As imagens que provocaram a polémica foram filmadas por um refugiado sírio no seu telefone e divulgadas por uma estação de televisão italiana. Fazem lembrar “um campo de concentração”, queixou-se a presidente da Câmara de Lampedusa (os centros de acolhimento e processamento de imigrantes são responsabilidade do Governo). “Este modelo de recepção envergonha Lampedusa e a Itália, tem de mudar. Isto não é o que esperávamos apenas dois meses depois do naufrágio que provocou tantas lágrimas e promessas”, disse Giusi Nicolini, citada pelo diário Corriere della Sera.

Enrico Letta, o primeiro-ministro de Itália, criticou a “gravidade” e anunciou uma investigação; o ministro do Interior, Angelino Alfano, prometeu que “quem tiver cometido erros vai pagar”. Cono Galipo, chefe da organização que gere o centro, disse que foram seguidos “todos os protocolos médicos” e que as imagens não reflectem a realidade das condições no local.

“As imagens que vimos são chocantes e inaceitáveis”, reagiu pelo seu lado a comissária europeia dos Assuntos Internos, Cecilia Malmström. E, anunciando uma investigação ao centro, deixou um aviso: “Não hesitaremos em lançar um processo por infracção [contra Itália] para termos a certeza de que os padrões europeus são mesmo cumpridos.”

Esta não é a primeira vez que um centro de acolhimento em Lampedusa está envolto em polémica. Em 2011, num protesto pelas condições do centro – especialmente cheio depois de terem chegado vagas de tunisinos e líbios em fuga dos seus países em revolta –, imigrantes incendiaram-no e queimaram todo o centro. O actual foi construído ao lado das cinzas do anterior, lembra o Wall Street Journal.

O Alto Comissariado da ONU para os refugiados também fez coro das críticas dizendo que as condições no centro de Lampedusa eram “inaceitáveis” e pediu a transferência "imediata" dos imigrantes para outros centros no país.

1250 onde deveriam estar 250
O centro serve para o primeiro acolhimento de quem chega à ilha. Tem uma capacidade de 250 pessoas, mas tem sempre muito mais, actualmente cerca de 1250 pessoas, segundo disse fonte da guarda costeira italiana à CNN.

“A sobrelotação constante não é sustentável e cria uma situação em que o tratamento dado é inferior aos padrões mínimos”, disse o responsável do ACNUR, Laurns Jolles.

O ACNUR denunciou ainda que no centro se mantêm 26 sírios e eritreus, incluindo alguns sobreviventes do naufrágio de Outubro. Com 367 imigrantes mortos, este acidente levou a uma onda de consternação e promessas de repensar vários aspectos da política europeia para os refugiados para que tragédias deste género não acontecessem.

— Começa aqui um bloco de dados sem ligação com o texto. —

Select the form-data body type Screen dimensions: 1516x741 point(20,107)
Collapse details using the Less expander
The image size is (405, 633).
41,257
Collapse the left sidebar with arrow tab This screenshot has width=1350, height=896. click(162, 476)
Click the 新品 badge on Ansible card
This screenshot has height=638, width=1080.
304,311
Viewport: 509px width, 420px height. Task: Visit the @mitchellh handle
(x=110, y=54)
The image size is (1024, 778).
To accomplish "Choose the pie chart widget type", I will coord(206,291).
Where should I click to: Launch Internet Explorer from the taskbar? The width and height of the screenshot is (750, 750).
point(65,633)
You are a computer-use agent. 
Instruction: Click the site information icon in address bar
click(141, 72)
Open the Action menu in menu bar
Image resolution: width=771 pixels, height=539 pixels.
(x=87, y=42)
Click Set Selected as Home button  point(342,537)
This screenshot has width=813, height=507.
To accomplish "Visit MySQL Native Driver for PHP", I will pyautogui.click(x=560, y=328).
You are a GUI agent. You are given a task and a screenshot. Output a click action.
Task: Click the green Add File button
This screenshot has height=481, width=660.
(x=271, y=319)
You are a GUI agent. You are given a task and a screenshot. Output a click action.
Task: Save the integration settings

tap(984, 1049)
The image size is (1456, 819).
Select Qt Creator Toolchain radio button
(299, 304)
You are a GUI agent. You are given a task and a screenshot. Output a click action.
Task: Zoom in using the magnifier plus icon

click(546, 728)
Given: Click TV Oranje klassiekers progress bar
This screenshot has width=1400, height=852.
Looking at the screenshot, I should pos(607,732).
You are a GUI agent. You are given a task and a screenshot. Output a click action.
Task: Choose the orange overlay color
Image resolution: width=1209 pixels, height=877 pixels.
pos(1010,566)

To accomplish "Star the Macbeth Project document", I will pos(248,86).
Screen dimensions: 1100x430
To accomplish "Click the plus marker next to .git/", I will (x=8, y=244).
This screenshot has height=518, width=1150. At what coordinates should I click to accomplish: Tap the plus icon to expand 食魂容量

Algumas destas alterações vão ser discutidas estas quinta e sexta-feira em Bruxelas. Entre as medidas a serem discutidas estão o facilitar de pedidos de asilo fora do território dos países, para tentar desmotivar as viagens perigosas até eles, ou o fortalecimento de acções de vigilância nas fronteiras e mais patrulhas de vigilância e salvamento no mar, com poder de, se interceptados os barcos antes da chegada a águas europeias, os mandar para trás.

Mas, segundo a agência Reuters, a abordagem de fortalecimento de fronteiras parece estar a ganhar terreno a uma de "partilha do fardo" entre os Estados-membros.